═══ Page excerpt

Joe Lau's wiki: Main/Physicalism


What is physicalism?

Readings

Some main positions

  1. Monism - there is only one kind of stuff in the world
    • Physicalism - everything is physical
    • Idealism - everything is mental
  2. Dualism - there are two independent kinds of stuff in the world
  3. Eliminativism - the mental does not really exist

Eliminativism vs physicalism

Two versions of physicalism

  1. Reductive physicalism = Everything can be reduced to the physical.
  2. Non-reductive physicalism = Everything supervenes on the physical even if they are not reducible to the physical.

Reduction (roughly) : x reduces to A B C = x can be defined in terms of A B C.

David Lewis on supervenience:

@A dot-matrix picture has global properties -- it is symmetrical, it is cluttered, and whatnot -- and yet all there is to the picture is dots and non-dots at each point of the matrix. The global properties are nothing but patterns in the dots. They supervene: no two pictures could differ in their global properties without differing, somewhere, in whether there is or there isn't a dot.@ Lewis, D. (1986) On the Plurality of Worlds, Oxford: Blackwell, p.14

Why opt for supervenience rather than reduction?

  1. Multiple realization - perhaps many configurations are sufficient for x. A B C, D E F, etc. No single physical definition of x available.
  2. A preference for emergentism - mental properties emerge out of physical ones but are not identical to them.

How do we define "physical"

Some proposed definitions of "x is physical"

Circularity

  1. According to physicalism, "x is physical" is defined by "x exists according to physics".
  2. But "physics" just means "theories of physical things".
  3. So the definition of physicalism is circular.

══════
═══ Exercise materials

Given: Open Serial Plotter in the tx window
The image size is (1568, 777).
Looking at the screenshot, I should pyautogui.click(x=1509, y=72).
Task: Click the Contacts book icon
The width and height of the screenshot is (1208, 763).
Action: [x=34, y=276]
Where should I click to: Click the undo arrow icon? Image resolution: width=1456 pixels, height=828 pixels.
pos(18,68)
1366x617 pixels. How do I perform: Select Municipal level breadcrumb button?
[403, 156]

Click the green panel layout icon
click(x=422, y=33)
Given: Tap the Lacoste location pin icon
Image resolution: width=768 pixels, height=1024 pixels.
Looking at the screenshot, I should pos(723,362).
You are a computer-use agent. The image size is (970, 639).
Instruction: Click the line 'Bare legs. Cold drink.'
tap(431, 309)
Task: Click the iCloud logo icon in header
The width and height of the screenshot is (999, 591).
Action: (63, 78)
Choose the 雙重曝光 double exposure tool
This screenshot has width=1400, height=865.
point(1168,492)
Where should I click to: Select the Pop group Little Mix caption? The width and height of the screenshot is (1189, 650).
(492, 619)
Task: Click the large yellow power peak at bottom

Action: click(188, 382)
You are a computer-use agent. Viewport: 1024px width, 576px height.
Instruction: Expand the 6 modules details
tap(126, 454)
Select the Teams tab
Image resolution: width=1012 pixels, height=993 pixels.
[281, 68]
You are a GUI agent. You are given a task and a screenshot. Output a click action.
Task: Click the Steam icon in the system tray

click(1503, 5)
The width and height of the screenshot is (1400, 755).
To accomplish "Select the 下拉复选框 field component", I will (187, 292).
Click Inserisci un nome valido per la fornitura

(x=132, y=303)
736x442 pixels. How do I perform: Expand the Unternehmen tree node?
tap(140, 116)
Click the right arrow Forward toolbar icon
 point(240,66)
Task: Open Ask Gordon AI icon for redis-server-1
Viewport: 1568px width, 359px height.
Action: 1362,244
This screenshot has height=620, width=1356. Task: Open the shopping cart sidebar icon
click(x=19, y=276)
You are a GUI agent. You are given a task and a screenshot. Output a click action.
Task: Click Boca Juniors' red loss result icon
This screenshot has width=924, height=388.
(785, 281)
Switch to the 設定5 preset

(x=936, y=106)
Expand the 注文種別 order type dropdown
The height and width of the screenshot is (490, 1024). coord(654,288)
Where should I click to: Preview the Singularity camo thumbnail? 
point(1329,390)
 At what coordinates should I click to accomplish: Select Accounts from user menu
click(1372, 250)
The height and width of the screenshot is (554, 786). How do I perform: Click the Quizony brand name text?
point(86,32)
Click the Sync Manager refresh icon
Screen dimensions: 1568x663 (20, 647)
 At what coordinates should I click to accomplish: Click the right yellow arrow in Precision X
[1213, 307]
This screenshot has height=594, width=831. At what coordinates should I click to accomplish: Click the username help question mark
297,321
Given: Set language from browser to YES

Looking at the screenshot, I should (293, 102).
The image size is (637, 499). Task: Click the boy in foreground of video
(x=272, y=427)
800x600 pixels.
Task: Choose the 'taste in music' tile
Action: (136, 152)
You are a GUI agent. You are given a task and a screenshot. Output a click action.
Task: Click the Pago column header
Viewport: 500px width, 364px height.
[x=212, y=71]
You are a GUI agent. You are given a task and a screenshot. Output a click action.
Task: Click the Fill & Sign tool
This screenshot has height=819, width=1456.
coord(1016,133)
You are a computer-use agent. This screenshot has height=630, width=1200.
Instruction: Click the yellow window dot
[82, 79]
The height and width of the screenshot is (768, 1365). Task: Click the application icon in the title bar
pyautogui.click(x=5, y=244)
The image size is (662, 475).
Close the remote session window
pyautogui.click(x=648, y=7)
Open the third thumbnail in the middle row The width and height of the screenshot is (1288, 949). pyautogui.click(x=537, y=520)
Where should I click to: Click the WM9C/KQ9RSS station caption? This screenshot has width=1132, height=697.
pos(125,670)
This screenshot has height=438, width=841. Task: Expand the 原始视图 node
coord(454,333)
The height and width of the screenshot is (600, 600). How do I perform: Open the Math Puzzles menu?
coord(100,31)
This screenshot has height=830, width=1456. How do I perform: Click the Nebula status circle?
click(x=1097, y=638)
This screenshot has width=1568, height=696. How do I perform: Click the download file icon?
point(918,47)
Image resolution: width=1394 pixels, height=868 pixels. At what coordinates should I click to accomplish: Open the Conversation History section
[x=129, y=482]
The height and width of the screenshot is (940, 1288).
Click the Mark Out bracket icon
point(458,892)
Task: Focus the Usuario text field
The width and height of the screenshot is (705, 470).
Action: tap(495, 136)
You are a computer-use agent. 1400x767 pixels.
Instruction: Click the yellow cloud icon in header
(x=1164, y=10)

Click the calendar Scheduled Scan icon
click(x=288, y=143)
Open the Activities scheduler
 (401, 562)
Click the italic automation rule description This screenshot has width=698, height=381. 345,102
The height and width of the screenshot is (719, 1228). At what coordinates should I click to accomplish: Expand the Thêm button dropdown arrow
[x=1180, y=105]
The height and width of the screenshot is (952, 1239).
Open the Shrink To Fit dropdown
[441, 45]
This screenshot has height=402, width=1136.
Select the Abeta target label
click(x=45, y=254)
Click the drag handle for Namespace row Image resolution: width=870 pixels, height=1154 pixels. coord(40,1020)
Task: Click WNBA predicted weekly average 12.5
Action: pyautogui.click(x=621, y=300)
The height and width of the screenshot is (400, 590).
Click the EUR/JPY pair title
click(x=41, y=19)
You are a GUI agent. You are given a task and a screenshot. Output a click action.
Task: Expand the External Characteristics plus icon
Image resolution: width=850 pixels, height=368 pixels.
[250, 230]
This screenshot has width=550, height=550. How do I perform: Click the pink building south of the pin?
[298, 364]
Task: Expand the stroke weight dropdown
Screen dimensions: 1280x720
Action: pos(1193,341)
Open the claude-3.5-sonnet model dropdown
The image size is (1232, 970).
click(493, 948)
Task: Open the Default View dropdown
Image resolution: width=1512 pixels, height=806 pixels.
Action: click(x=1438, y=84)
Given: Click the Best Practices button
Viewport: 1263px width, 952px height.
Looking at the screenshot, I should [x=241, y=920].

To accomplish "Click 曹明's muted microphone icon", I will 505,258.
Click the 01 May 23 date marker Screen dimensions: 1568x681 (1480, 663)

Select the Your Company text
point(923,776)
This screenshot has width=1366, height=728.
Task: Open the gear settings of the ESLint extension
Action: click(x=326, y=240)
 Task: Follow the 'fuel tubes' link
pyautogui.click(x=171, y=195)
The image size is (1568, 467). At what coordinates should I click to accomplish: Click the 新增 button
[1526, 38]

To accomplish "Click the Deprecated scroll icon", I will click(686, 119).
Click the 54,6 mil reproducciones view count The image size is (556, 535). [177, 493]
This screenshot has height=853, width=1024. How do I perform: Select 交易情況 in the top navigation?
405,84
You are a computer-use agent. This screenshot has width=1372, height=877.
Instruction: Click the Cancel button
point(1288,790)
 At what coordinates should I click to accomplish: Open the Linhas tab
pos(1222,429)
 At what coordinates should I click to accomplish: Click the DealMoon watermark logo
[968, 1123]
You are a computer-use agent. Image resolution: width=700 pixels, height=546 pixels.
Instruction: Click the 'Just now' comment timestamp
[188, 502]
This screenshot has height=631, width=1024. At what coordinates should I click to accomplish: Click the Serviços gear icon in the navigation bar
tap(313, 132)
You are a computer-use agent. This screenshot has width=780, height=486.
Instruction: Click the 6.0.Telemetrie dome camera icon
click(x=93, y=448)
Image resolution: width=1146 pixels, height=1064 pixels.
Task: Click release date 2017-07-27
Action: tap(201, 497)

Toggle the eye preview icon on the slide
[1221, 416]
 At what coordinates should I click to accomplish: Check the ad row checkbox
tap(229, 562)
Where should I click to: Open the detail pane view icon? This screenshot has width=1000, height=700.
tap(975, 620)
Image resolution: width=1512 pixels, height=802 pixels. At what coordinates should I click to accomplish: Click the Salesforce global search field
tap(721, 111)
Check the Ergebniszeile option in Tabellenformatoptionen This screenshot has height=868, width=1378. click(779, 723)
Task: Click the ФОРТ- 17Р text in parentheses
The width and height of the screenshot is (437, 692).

══════

### Stated task 1
Print the physicalism page in full, changing nothing.
### Stated task 2
Turn the part of the entries that opens with the line containing "The height and width of the screenshot is (554, 786)." and closes with the line containing "Looking at the screenshot, I should (293, 102).", both lines included, into a JSON list of strings with one string per line and blank lines omitted.
The physicalism page and the entries come from separate sources.

### Full response 1
Joe Lau's wiki: Main/Physicalism


What is physicalism?

Readings

Some main positions

  1. Monism - there is only one kind of stuff in the world
    • Physicalism - everything is physical
    • Idealism - everything is mental
  2. Dualism - there are two independent kinds of stuff in the world
  3. Eliminativism - the mental does not really exist

Eliminativism vs physicalism

Two versions of physicalism

  1. Reductive physicalism = Everything can be reduced to the physical.
  2. Non-reductive physicalism = Everything supervenes on the physical even if they are not reducible to the physical.

Reduction (roughly) : x reduces to A B C = x can be defined in terms of A B C.

David Lewis on supervenience:

@A dot-matrix picture has global properties -- it is symmetrical, it is cluttered, and whatnot -- and yet all there is to the picture is dots and non-dots at each point of the matrix. The global properties are nothing but patterns in the dots. They supervene: no two pictures could differ in their global properties without differing, somewhere, in whether there is or there isn't a dot.@ Lewis, D. (1986) On the Plurality of Worlds, Oxford: Blackwell, p.14

Why opt for supervenience rather than reduction?

  1. Multiple realization - perhaps many configurations are sufficient for x. A B C, D E F, etc. No single physical definition of x available.
  2. A preference for emergentism - mental properties emerge out of physical ones but are not identical to them.

How do we define "physical"

Some proposed definitions of "x is physical"

Circularity

  1. According to physicalism, "x is physical" is defined by "x exists according to physics".
  2. But "physics" just means "theories of physical things".
  3. So the definition of physicalism is circular.

### Full response 2
[
  "The height and width of the screenshot is (554, 786). How do I perform: Click the Quizony brand name text?",
  "point(86,32)",
  "Click the Sync Manager refresh icon",
  "Screen dimensions: 1568x663 (20, 647)",
  " At what coordinates should I click to accomplish: Click the right yellow arrow in Precision X",
  "[1213, 307]",
  "This screenshot has height=594, width=831. At what coordinates should I click to accomplish: Click the username help question mark",
  "297,321",
  "Given: Set language from browser to YES",
  "Looking at the screenshot, I should (293, 102)."
]